Now it's 7:50 p.m. in the newsroom, the polls are about to close and everyone has an anxious, excited air. In this way, too, election night is the great leveler: Across the country, from the New York Times to rural weeklies, reporters are crunching numbers, calling county clerks, eating pizza, guzzling soda and slowly getting fat.
Finally 8 p.m. hits, and we start frantically reloading web pages and waiting for the results. Around the state, volunteers are packed into courthouses, tabulating the vote, playing their part in the process. I think of this and try not to get annoyed that some of the tallies still aren't up.

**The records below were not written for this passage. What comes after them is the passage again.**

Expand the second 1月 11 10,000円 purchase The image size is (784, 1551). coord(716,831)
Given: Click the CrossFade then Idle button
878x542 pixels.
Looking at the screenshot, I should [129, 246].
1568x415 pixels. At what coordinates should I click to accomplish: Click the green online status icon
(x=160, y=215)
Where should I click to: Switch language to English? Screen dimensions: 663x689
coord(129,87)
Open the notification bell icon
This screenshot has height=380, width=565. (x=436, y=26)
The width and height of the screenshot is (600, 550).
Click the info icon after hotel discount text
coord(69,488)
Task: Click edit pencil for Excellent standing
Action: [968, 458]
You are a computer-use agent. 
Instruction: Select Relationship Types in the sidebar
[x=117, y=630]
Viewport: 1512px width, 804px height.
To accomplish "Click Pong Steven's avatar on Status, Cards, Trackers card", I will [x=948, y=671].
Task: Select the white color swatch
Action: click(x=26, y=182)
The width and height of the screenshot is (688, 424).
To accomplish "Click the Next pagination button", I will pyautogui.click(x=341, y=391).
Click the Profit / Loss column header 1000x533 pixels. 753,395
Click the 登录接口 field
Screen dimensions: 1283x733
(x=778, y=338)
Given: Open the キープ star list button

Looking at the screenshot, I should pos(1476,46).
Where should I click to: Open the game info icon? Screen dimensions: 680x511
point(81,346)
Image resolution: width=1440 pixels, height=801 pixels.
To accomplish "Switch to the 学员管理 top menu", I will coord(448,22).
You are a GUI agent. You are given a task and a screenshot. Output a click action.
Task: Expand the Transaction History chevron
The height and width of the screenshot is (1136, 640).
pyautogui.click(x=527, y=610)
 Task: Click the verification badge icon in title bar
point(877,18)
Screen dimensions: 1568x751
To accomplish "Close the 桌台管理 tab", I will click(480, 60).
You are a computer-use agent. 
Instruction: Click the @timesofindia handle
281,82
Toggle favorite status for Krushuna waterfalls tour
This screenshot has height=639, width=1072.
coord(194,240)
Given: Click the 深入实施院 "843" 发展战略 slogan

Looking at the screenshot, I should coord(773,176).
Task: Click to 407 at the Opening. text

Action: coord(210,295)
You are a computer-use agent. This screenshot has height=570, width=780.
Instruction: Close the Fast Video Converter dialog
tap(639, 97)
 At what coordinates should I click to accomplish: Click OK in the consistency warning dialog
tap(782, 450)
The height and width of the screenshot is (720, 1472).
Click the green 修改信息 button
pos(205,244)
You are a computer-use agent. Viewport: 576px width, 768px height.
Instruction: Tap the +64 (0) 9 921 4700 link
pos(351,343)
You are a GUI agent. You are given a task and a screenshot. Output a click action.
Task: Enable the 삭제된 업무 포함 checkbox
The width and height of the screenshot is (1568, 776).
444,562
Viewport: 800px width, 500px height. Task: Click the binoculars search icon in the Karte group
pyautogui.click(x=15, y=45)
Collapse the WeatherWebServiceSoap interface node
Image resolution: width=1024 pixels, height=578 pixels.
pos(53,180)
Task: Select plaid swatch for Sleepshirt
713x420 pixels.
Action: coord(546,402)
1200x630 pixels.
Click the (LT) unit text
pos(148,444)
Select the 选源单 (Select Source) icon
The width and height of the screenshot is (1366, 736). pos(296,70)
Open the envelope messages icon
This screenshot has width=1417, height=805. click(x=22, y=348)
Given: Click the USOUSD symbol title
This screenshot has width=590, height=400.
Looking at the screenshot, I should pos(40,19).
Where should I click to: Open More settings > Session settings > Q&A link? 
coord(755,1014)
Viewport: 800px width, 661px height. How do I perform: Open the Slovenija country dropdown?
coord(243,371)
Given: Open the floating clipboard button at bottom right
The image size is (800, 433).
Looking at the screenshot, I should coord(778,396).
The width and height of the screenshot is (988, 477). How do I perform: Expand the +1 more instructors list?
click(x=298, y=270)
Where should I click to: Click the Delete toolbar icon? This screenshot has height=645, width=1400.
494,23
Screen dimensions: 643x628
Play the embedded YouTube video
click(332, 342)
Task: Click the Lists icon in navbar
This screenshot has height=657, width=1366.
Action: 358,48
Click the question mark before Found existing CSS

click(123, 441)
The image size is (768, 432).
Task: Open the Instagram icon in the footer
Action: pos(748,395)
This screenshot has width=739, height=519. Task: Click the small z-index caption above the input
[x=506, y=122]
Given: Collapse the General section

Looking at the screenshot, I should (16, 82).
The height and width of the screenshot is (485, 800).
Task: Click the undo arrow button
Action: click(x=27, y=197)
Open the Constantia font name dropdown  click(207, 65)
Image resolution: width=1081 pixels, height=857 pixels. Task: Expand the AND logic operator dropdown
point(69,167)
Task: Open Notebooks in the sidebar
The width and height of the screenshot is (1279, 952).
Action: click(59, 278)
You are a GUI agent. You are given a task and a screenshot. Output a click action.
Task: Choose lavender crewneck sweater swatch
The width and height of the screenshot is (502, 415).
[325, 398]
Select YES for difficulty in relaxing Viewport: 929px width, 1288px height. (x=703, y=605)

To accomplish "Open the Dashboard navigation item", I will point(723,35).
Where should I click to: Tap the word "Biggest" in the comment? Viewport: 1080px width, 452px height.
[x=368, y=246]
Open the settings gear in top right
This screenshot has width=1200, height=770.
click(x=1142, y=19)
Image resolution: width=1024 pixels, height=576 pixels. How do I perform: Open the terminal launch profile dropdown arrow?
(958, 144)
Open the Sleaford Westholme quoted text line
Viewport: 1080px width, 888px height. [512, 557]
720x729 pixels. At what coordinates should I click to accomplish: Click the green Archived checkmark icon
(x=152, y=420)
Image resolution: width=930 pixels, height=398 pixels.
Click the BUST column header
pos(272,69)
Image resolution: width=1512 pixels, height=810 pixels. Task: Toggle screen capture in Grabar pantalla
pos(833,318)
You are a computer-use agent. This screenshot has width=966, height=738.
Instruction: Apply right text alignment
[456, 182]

When the results finally pop up, teams of two input them into our website, reading the numbers aloud to one another and checking each one. Then it's time to refresh, refresh, refresh the page and wait until there are more.
It's 10 p.m., and I'm thinking about the candidates, gathered at parties either jubilant or somber. Most of them know, by now, whether they have a job or whether it's time to start considering other options. It must take a lot to be a candidate — to say that you have a vision, a plan, an ability and then ask people to choose you. It takes either hubris or passion, hopefully more of the latter.
I think of the campaign staffers, exhausted after months of writing press releases, knocking on doors and bearing all the indignities of the election grind. Their job fortunes, too, rise and fall on the decisions of people they will likely never meet.
And I think about how what happens will change things. Each election is a small point that the course of our country pivots around, if only incrementally. We won't know until years from now the full meaning of what happened this Election Day, and it's a privilege to be involved, no matter how tangentially, while it's actually unfolding.
At this rate, it looks like the newsroom won't be emptying until well after midnight. Our web editor won't leave until 6:45 in the morning, but none of this matters because Election Day is the best day of the year.
K. Williams Brown is the entertainment reporter for the Statesman Journal. She wishes election day and Halloween could be combined into 24 hours of pure perfection.